### [TASK REQUIREMENTS]
Nothing but the lines from the one with "The image size" down to the one with "699x393 pixels. At" should be returned, exactly and with both ends included, from the material below.

### [MATERIAL TO PROCESS]
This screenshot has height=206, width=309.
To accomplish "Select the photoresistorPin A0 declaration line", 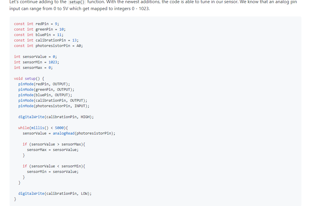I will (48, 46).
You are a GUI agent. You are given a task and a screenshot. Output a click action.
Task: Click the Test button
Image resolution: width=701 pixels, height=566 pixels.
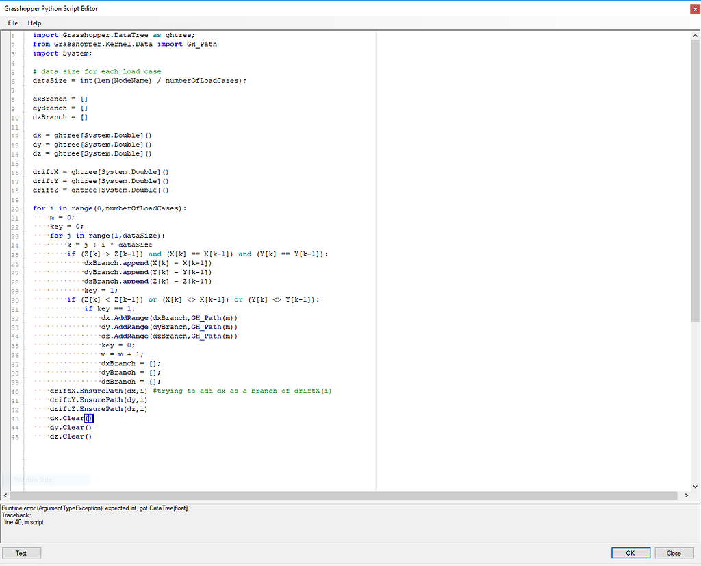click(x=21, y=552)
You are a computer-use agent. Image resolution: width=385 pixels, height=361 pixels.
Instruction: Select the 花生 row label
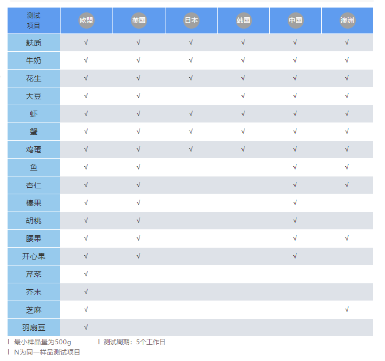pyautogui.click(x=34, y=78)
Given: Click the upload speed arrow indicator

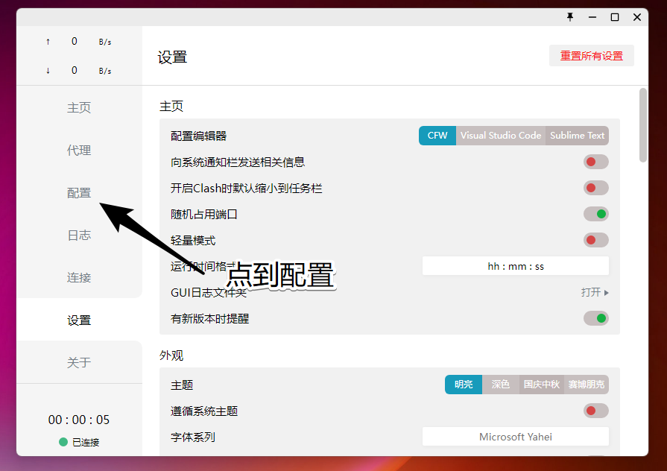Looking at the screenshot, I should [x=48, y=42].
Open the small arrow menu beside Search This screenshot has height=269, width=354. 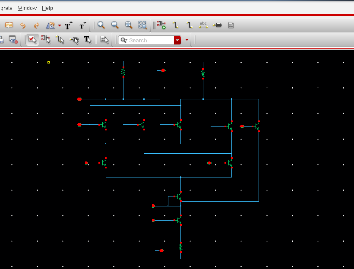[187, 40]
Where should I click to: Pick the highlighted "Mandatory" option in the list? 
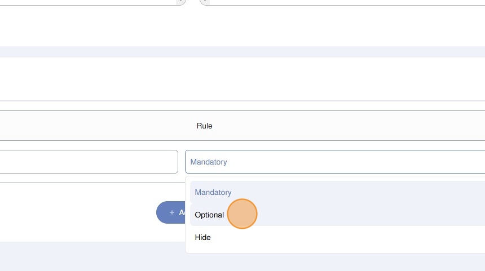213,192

---

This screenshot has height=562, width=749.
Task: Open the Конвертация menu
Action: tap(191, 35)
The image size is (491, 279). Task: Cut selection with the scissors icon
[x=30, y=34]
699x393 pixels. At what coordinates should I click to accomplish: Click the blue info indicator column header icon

### [TASK RESULT]
The image size is (491, 279). Task: Cut selection with the scissors icon
[x=30, y=34]
699x393 pixels. At what coordinates should I click to accomplish: Click the blue info indicator column header icon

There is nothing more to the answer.